Task item — Each line below should be set down again unchanged.

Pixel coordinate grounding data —

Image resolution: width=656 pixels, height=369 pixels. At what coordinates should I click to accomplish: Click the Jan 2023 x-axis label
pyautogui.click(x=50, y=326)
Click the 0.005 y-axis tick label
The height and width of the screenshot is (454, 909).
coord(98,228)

Result for this exercise —
Image resolution: width=656 pixels, height=369 pixels. At what coordinates should I click to accomplish: Click the Jan 2023 x-axis label
pyautogui.click(x=50, y=326)
Click the 0.005 y-axis tick label
The height and width of the screenshot is (454, 909).
coord(98,228)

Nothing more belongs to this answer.